SNPs in DNA repair or oxidative stress genes and late subcutaneous fibrosis in patients following single shot partial breast irradiation

Abstract

Background: The aim of this study was to evaluate the potential association between single nucleotide polymorphisms related response to radiotherapy injury, such as genes related to DNA repair or enzymes involved in anti-oxidative activities. The paper aims to identify marker genes able to predict an increased risk of late toxicity studying our group of patients who underwent a Single Shot 3D-CRT PBI (SSPBI) after BCS (breast conserving surgery).

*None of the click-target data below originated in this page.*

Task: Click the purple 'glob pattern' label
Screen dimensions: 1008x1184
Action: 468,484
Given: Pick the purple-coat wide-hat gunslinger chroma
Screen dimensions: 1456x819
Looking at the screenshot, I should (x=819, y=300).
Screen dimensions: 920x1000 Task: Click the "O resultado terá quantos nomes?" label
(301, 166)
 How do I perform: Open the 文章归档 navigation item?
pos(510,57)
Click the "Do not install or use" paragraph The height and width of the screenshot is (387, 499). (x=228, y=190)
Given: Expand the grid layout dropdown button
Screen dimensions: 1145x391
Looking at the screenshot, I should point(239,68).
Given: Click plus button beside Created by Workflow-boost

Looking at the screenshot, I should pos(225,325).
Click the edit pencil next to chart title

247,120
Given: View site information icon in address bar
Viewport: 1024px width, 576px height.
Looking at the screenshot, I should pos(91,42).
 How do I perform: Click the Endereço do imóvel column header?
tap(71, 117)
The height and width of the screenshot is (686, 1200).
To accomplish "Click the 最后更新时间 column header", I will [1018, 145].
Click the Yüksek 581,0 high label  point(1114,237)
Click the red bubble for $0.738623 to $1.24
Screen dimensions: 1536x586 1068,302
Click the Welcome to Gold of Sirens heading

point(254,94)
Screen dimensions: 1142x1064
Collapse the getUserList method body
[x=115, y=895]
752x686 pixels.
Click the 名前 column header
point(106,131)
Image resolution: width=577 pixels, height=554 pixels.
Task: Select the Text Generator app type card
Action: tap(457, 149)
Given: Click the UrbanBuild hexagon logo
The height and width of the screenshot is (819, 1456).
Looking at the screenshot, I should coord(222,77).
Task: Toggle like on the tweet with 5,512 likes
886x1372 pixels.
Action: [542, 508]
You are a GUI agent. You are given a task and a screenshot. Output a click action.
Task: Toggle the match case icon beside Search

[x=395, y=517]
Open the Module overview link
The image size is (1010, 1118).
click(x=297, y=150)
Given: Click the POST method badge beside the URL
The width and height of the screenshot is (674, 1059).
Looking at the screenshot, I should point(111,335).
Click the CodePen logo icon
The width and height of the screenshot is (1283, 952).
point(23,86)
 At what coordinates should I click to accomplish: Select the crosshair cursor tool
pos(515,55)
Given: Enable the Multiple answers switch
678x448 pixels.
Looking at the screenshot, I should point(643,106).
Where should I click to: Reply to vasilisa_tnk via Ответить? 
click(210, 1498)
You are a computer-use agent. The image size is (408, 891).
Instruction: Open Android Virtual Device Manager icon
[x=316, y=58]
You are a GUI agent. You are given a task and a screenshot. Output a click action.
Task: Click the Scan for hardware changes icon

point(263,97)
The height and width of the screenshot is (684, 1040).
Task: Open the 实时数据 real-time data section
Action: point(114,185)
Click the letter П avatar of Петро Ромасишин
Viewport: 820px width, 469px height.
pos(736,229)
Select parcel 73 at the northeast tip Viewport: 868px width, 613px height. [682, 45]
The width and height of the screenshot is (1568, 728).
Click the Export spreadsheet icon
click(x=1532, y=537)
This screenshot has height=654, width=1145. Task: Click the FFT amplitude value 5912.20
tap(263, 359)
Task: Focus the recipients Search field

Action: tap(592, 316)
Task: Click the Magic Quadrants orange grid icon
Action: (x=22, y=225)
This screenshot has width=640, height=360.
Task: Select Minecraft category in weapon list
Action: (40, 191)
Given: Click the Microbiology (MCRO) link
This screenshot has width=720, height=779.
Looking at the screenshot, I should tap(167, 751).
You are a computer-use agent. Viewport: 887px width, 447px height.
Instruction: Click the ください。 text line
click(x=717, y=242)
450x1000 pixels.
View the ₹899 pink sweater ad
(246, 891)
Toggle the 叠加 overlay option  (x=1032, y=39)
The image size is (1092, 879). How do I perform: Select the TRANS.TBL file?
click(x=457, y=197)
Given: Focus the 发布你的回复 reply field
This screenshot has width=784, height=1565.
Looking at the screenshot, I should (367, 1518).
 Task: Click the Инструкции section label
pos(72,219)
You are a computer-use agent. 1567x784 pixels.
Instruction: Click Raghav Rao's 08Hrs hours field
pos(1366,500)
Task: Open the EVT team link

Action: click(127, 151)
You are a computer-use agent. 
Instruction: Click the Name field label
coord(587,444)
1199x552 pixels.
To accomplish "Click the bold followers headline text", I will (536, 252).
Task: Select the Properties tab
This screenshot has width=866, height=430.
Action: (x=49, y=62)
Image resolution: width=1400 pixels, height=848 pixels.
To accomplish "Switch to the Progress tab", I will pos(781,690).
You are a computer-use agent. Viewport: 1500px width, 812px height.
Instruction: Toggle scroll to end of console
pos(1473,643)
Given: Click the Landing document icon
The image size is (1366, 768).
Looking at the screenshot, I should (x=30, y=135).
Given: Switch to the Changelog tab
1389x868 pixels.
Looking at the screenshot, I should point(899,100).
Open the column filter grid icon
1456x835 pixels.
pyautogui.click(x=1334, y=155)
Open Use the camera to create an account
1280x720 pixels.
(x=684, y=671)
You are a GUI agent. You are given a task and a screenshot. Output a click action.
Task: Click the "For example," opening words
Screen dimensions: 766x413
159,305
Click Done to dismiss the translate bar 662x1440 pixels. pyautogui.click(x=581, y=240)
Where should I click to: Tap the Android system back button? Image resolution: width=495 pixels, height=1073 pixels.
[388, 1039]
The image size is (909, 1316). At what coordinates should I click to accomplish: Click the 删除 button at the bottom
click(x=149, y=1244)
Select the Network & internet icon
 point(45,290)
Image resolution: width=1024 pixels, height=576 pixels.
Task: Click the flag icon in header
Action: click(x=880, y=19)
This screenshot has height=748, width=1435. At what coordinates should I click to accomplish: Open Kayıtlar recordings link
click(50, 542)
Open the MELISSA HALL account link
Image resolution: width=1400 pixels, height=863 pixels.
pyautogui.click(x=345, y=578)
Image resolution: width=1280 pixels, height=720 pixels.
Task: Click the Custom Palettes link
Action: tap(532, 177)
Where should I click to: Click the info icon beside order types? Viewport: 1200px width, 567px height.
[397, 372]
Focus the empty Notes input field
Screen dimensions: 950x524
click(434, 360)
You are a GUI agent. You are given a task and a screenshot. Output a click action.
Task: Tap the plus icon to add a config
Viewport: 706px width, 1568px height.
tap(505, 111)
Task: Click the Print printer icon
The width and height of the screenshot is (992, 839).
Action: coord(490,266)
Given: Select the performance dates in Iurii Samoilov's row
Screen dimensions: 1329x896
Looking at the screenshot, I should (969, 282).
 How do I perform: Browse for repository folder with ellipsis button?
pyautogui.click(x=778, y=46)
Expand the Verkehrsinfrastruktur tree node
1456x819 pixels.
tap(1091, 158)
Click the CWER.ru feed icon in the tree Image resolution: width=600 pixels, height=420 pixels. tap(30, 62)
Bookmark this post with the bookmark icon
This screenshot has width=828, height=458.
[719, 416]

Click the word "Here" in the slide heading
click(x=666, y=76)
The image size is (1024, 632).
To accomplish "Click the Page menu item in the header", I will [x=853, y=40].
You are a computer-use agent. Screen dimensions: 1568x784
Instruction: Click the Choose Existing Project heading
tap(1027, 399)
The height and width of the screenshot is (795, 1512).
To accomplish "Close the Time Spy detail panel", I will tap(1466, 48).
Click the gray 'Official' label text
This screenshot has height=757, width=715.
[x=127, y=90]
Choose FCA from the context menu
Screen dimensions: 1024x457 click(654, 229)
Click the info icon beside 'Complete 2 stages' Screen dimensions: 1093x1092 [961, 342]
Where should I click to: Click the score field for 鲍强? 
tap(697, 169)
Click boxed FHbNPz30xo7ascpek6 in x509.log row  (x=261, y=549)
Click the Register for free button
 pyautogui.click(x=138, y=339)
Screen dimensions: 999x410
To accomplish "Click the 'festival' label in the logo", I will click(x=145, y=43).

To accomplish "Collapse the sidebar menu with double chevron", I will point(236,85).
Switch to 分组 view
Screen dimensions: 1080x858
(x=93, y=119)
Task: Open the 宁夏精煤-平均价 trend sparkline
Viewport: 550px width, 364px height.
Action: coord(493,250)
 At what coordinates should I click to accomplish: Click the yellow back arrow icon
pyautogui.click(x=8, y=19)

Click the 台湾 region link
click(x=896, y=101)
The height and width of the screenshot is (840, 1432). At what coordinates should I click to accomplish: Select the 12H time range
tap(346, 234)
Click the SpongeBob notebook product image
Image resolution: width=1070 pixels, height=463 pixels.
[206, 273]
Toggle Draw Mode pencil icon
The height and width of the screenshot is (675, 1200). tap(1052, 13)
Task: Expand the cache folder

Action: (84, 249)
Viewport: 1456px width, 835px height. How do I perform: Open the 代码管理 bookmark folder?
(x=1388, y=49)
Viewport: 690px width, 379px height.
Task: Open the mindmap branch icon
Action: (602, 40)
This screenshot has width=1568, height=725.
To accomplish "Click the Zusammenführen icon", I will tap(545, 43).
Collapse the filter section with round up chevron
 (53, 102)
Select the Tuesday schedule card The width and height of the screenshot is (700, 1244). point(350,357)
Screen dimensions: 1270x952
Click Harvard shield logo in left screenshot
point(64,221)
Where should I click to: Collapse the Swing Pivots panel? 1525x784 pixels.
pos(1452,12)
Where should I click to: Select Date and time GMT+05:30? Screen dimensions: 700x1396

Methods: A total of 57 breast cancer patients who underwent SSPBI were genotyped for SNPs (single nucleotide polymorphisms) in XRCC1, XRCC3, GST and RAD51 by Pyrosequencing technology. Univariate analysis (ORs and 95% CI) was performed to correlate SNPs with the risk of developing ≥ G2 fibrosis or fat necrosis.

Results: A higher significant risk of developing ≥ G2 fibrosis or fat necrosis in patients with: polymorphic variant GSTP1 (Ile105Val) (OR = 2.9; 95%CI, 0.88-10.14, p = 0.047).

Conclusions: The presence of some SNPs involved in DNA repair or response to oxidative stress seem to be able to predict late toxicity.

Trial registration: ClinicalTrials.gov: NCT01316328.

Figure 1

Polymorphism distribution.

Figure 2

Forest plot summarizes a pooled analysis of G2 or more fibrosis/fat necrosis distinguishing patients with/without XRCC1 399Gln. The mutation is toxic or protective when OR is higher or lower than 1, respectively.

Figure 3

Forest plot summarizes a pooled analysis of G2 or more fibrosis/fat necrosis distinguishing patients with/without het/mut GSTP1. The mutation is toxic or protective when OR is higher or lower than 1, respectively.

Figure 4

GSTP1 rule in stress response system.